# Exercise requirements:
Could you transcribe every record below exactly as it stands?

# Given entries:
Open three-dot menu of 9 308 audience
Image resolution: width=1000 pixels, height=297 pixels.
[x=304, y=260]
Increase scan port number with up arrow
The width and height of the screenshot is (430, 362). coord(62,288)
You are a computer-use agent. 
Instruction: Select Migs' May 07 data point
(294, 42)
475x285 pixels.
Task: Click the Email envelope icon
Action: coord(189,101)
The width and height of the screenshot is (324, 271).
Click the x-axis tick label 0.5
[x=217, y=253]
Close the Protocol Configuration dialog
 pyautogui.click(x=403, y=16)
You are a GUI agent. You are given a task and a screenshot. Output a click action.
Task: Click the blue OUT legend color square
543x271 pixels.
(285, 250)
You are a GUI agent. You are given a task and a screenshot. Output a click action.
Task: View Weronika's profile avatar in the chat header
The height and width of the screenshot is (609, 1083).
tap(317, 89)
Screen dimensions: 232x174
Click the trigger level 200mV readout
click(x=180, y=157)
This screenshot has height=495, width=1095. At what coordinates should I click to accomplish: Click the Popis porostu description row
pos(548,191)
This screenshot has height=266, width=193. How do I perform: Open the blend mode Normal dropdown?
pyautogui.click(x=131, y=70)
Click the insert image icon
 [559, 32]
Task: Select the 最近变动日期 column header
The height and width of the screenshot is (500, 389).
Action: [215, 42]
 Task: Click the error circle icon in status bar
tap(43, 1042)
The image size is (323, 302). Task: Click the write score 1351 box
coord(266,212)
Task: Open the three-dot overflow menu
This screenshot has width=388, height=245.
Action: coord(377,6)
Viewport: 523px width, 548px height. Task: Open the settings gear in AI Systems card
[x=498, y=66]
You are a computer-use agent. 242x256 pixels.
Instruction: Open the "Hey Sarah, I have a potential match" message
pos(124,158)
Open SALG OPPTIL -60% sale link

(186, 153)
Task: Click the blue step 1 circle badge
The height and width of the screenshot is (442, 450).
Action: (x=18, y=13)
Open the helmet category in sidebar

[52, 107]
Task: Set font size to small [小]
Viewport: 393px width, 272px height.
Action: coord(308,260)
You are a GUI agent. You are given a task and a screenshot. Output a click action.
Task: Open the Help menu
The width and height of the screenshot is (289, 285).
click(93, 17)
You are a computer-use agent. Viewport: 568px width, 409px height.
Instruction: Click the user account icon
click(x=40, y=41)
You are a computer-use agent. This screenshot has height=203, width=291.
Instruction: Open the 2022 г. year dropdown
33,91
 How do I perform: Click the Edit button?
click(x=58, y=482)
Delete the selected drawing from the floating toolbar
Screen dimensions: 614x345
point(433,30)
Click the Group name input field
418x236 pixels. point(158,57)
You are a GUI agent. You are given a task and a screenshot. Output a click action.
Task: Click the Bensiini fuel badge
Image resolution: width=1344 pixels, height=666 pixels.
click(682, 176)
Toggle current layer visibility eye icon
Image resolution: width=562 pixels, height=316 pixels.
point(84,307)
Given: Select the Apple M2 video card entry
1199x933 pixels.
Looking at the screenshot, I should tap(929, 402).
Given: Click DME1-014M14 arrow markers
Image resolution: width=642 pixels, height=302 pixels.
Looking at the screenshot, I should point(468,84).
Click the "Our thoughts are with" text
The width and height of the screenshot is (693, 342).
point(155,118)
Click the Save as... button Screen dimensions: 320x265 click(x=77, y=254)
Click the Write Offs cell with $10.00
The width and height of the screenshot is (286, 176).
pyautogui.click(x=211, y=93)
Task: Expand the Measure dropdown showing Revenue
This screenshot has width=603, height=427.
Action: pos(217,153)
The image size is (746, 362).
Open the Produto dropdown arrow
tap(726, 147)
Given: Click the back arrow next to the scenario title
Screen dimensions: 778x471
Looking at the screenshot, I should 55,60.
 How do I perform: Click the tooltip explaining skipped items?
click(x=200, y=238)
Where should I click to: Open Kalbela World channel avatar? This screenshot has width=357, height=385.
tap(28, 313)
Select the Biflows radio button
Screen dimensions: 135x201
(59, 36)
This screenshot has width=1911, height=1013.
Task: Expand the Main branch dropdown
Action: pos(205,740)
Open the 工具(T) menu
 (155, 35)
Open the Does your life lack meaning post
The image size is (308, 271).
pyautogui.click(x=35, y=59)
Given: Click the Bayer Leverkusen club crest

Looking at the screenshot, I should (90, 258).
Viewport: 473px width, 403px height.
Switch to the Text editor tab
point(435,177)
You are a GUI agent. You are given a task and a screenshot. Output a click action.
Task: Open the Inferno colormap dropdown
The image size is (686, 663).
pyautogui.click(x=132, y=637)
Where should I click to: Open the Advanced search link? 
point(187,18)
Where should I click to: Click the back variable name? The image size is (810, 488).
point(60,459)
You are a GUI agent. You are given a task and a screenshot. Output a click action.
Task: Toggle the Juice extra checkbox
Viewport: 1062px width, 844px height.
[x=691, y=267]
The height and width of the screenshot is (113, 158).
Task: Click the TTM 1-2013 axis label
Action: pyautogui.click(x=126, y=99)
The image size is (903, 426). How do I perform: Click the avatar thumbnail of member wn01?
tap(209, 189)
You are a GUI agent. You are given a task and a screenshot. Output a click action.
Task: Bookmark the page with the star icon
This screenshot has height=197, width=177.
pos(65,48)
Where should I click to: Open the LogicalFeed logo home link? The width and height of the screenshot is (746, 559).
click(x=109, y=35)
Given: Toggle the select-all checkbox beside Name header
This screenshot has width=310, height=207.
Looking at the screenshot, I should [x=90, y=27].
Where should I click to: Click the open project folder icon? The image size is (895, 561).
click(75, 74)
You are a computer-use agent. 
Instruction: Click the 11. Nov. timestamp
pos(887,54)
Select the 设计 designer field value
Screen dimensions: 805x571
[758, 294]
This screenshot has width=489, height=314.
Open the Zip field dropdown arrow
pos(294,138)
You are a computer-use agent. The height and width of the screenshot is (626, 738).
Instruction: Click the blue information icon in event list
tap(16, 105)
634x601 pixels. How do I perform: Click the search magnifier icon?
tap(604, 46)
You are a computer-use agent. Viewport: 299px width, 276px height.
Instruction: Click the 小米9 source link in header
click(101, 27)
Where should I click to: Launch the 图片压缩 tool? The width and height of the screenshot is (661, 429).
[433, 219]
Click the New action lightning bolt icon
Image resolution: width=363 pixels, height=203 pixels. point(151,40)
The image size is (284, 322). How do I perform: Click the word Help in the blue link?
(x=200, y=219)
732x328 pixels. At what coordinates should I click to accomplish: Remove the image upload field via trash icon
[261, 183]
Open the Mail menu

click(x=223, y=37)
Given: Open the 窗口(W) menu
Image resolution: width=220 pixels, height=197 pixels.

# Task result:
Open three-dot menu of 9 308 audience
Image resolution: width=1000 pixels, height=297 pixels.
[x=304, y=260]
Increase scan port number with up arrow
The width and height of the screenshot is (430, 362). coord(62,288)
You are a computer-use agent. 
Instruction: Select Migs' May 07 data point
(294, 42)
475x285 pixels.
Task: Click the Email envelope icon
Action: coord(189,101)
The width and height of the screenshot is (324, 271).
Click the x-axis tick label 0.5
[x=217, y=253]
Close the Protocol Configuration dialog
 pyautogui.click(x=403, y=16)
You are a GUI agent. You are given a task and a screenshot. Output a click action.
Task: Click the blue OUT legend color square
543x271 pixels.
(285, 250)
You are a GUI agent. You are given a task and a screenshot. Output a click action.
Task: View Weronika's profile avatar in the chat header
The height and width of the screenshot is (609, 1083).
tap(317, 89)
Screen dimensions: 232x174
Click the trigger level 200mV readout
click(x=180, y=157)
This screenshot has height=495, width=1095. At what coordinates should I click to accomplish: Click the Popis porostu description row
pos(548,191)
This screenshot has height=266, width=193. How do I perform: Open the blend mode Normal dropdown?
pyautogui.click(x=131, y=70)
Click the insert image icon
 [559, 32]
Task: Select the 最近变动日期 column header
The height and width of the screenshot is (500, 389).
Action: [215, 42]
 Task: Click the error circle icon in status bar
tap(43, 1042)
The image size is (323, 302). Task: Click the write score 1351 box
coord(266,212)
Task: Open the three-dot overflow menu
This screenshot has width=388, height=245.
Action: coord(377,6)
Viewport: 523px width, 548px height. Task: Open the settings gear in AI Systems card
[x=498, y=66]
You are a computer-use agent. 242x256 pixels.
Instruction: Open the "Hey Sarah, I have a potential match" message
pos(124,158)
Open SALG OPPTIL -60% sale link

(186, 153)
Task: Click the blue step 1 circle badge
The height and width of the screenshot is (442, 450).
Action: (x=18, y=13)
Open the helmet category in sidebar

[52, 107]
Task: Set font size to small [小]
Viewport: 393px width, 272px height.
Action: coord(308,260)
You are a GUI agent. You are given a task and a screenshot. Output a click action.
Task: Open the Help menu
The width and height of the screenshot is (289, 285).
click(93, 17)
You are a computer-use agent. Viewport: 568px width, 409px height.
Instruction: Click the user account icon
click(x=40, y=41)
You are a computer-use agent. This screenshot has height=203, width=291.
Instruction: Open the 2022 г. year dropdown
33,91
 How do I perform: Click the Edit button?
click(x=58, y=482)
Delete the selected drawing from the floating toolbar
Screen dimensions: 614x345
point(433,30)
Click the Group name input field
418x236 pixels. point(158,57)
You are a GUI agent. You are given a task and a screenshot. Output a click action.
Task: Click the Bensiini fuel badge
Image resolution: width=1344 pixels, height=666 pixels.
click(682, 176)
Toggle current layer visibility eye icon
Image resolution: width=562 pixels, height=316 pixels.
point(84,307)
Given: Select the Apple M2 video card entry
1199x933 pixels.
Looking at the screenshot, I should tap(929, 402).
Given: Click DME1-014M14 arrow markers
Image resolution: width=642 pixels, height=302 pixels.
Looking at the screenshot, I should point(468,84).
Click the "Our thoughts are with" text
The width and height of the screenshot is (693, 342).
point(155,118)
Click the Save as... button Screen dimensions: 320x265 click(x=77, y=254)
Click the Write Offs cell with $10.00
The width and height of the screenshot is (286, 176).
pyautogui.click(x=211, y=93)
Task: Expand the Measure dropdown showing Revenue
This screenshot has width=603, height=427.
Action: pos(217,153)
The image size is (746, 362).
Open the Produto dropdown arrow
tap(726, 147)
Given: Click the back arrow next to the scenario title
Screen dimensions: 778x471
Looking at the screenshot, I should 55,60.
 How do I perform: Click the tooltip explaining skipped items?
click(x=200, y=238)
Where should I click to: Open Kalbela World channel avatar? This screenshot has width=357, height=385.
tap(28, 313)
Select the Biflows radio button
Screen dimensions: 135x201
(59, 36)
This screenshot has width=1911, height=1013.
Task: Expand the Main branch dropdown
Action: pos(205,740)
Open the 工具(T) menu
 (155, 35)
Open the Does your life lack meaning post
The image size is (308, 271).
pyautogui.click(x=35, y=59)
Given: Click the Bayer Leverkusen club crest

Looking at the screenshot, I should (90, 258).
Viewport: 473px width, 403px height.
Switch to the Text editor tab
point(435,177)
You are a GUI agent. You are given a task and a screenshot. Output a click action.
Task: Open the Inferno colormap dropdown
The image size is (686, 663).
pyautogui.click(x=132, y=637)
Where should I click to: Open the Advanced search link? 
point(187,18)
Where should I click to: Click the back variable name? The image size is (810, 488).
point(60,459)
You are a GUI agent. You are given a task and a screenshot. Output a click action.
Task: Toggle the Juice extra checkbox
Viewport: 1062px width, 844px height.
[x=691, y=267]
The height and width of the screenshot is (113, 158).
Task: Click the TTM 1-2013 axis label
Action: pyautogui.click(x=126, y=99)
The image size is (903, 426). How do I perform: Click the avatar thumbnail of member wn01?
tap(209, 189)
You are a GUI agent. You are given a task and a screenshot. Output a click action.
Task: Bookmark the page with the star icon
This screenshot has height=197, width=177.
pos(65,48)
Where should I click to: Open the LogicalFeed logo home link? The width and height of the screenshot is (746, 559).
click(x=109, y=35)
Given: Toggle the select-all checkbox beside Name header
This screenshot has width=310, height=207.
Looking at the screenshot, I should [x=90, y=27].
Where should I click to: Click the open project folder icon? The image size is (895, 561).
click(75, 74)
You are a computer-use agent. 
Instruction: Click the 11. Nov. timestamp
pos(887,54)
Select the 设计 designer field value
Screen dimensions: 805x571
[758, 294]
This screenshot has width=489, height=314.
Open the Zip field dropdown arrow
pos(294,138)
You are a computer-use agent. The height and width of the screenshot is (626, 738).
Instruction: Click the blue information icon in event list
tap(16, 105)
634x601 pixels. How do I perform: Click the search magnifier icon?
tap(604, 46)
You are a computer-use agent. Viewport: 299px width, 276px height.
Instruction: Click the 小米9 source link in header
click(101, 27)
Where should I click to: Launch the 图片压缩 tool? The width and height of the screenshot is (661, 429).
[433, 219]
Click the New action lightning bolt icon
Image resolution: width=363 pixels, height=203 pixels. point(151,40)
The image size is (284, 322). How do I perform: Click the word Help in the blue link?
(x=200, y=219)
732x328 pixels. At what coordinates should I click to accomplish: Remove the image upload field via trash icon
[261, 183]
Open the Mail menu

click(x=223, y=37)
Given: Open the 窗口(W) menu
Image resolution: width=220 pixels, height=197 pixels.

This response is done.